Analysant les causes du déficit en développement, l’ONDH situe l’éducation et le niveau de vie en tête de ces causes.

Quel que soit le niveau de développement considéré, écrivent les rédacteurs du rapport, «les déficits les plus élevés sont observés dans les dimensions de l’éducation et du niveau de vie». Il se trouve que ce sont précisément ces dimensions qui entrent dans le calcul de l’indice de développement (IDH) du PNUD, ce qui, aux yeux des rédacteurs du rapport, «tend à déguiser les réalisations du Maroc dans le domaine», d’où les mauvais classements du pays au titre de cet indice.

De manière tout à fait inévitable, ces déficits en développement donnent lieu à des phénomènes qui placent les communes concernées dans une sorte de cercle vicieux qui complique ou retarde leur émergence. Parmi ces phénomènes, que l’ONDH appelle des «comportements démo-socio-économiques», celui de la démographie est probablement le plus aigu. Selon le rapport de l’ONDH en effet, l’indice synthétique de fécondité dans les 20% des communes les moins développées est de 2,7, alors qu’il frôle le seuil de renouvellement des générations (2,0) parmi les 20% des communes les plus développées. Autrement dit, les déficits sociaux se trouvent ainsi compliqués par le poids de la démographie, et ceci est particulièrement vrai dans les communes rurales les moins développées.

Pour l’ONDH, ces disparités «sont dues à un développement longtemps inégal de quatre vecteurs : l’éducation, l’économie locale, les services sociaux et la santé». La disponibilité de la cartographie de ces déficits devrait désormais faciliter le ciblage des localités les plus nécessiteuses.

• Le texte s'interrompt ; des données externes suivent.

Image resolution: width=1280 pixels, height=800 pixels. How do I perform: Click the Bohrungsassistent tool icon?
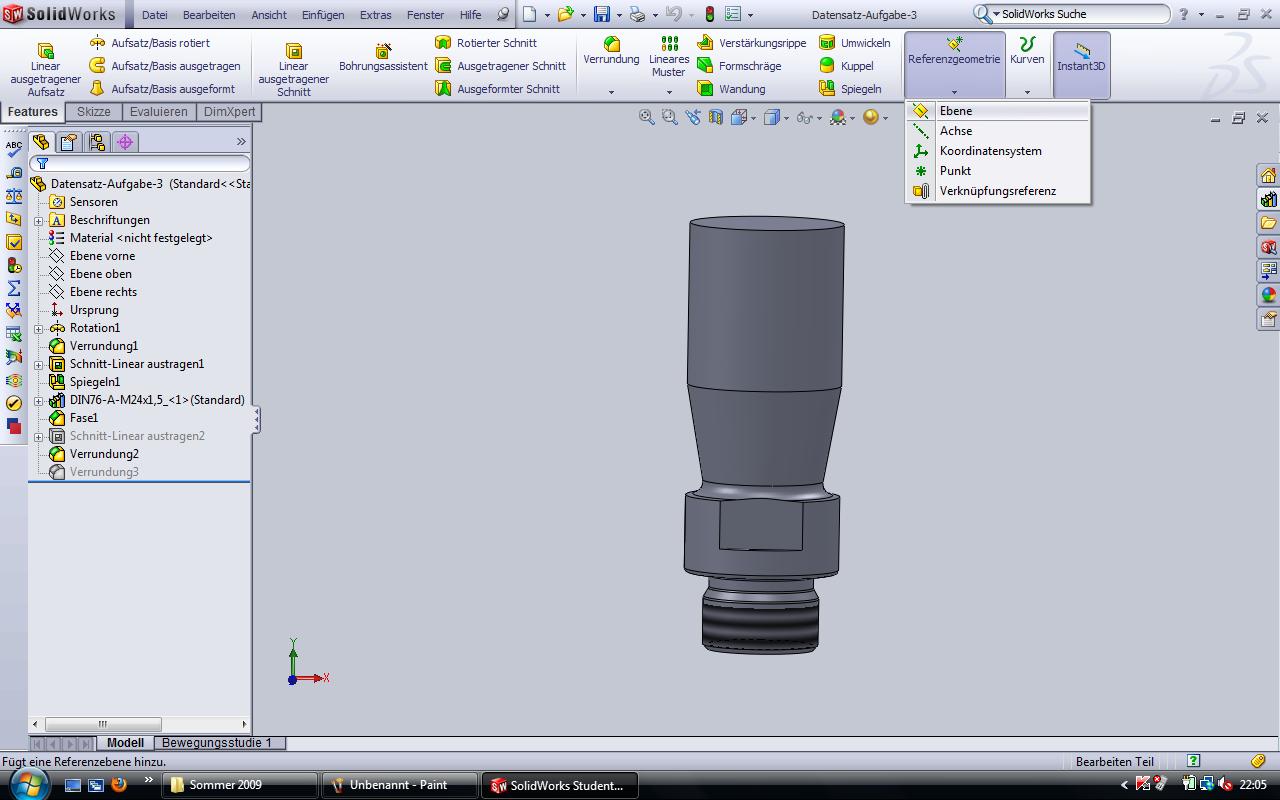[x=383, y=51]
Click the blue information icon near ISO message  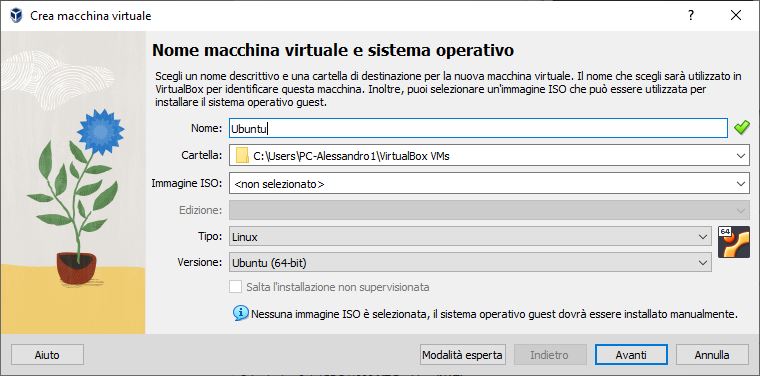[x=241, y=313]
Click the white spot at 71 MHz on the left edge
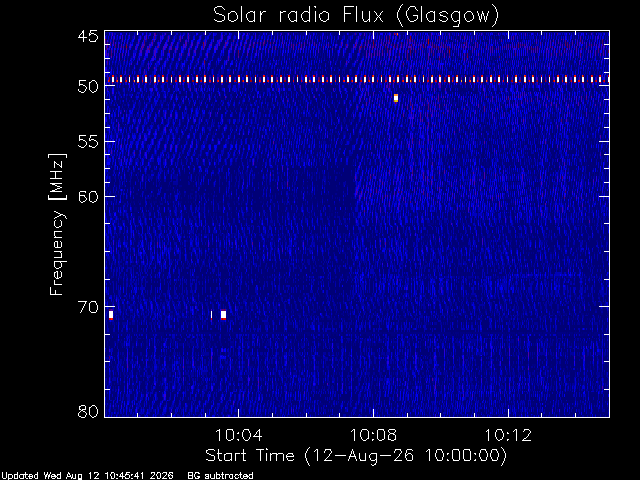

L’ONDH a procédé à un classement des communes par tranches de niveau de développement (ou quintile) et abouti à un certain nombre de constats, dont voici les principaux : • Toutes les communes urbaines et les centres urbains appartiennent aux 40% des communes les plus développées à l’échelle nationale. Par contre, dans le milieu rural, une seule commune, celle de Mers El Kheir relevant de la province de Skhirat-Témara, est classée parmi les 20% des communes les plus développées, tandis que 1 009 autres, sur un total de près de 1 300 communes, se répartissent presque équitablement entre le quintile intermédiaire (quintile 3) et les 40% les moins développées des communes. • 38,9% des communes rurales ciblées par l’Initiative nationale pour le développement humain (INDH) lancée en 2005, se sont hissées à la classe intermédiaire (quintile3), les 61,1% restants relèvent encore des 40% des communes les moins développées, selon l’ONDH. Celui-ci précise à ce propos que, en raison du fait que l’on a jusqu’ici établi une corrélation (pourtant imparfaite) entre la pauvreté monétaire et le développement, 36% des communes les moins développées échappent encore à l’INDH. Conclusion de l’ONDH : l’indice actuel de pauvreté, réduit à sa dimension monétaire, est insuffisant pour l’identification des communes devant bénéficier prioritairement des politiques publiques.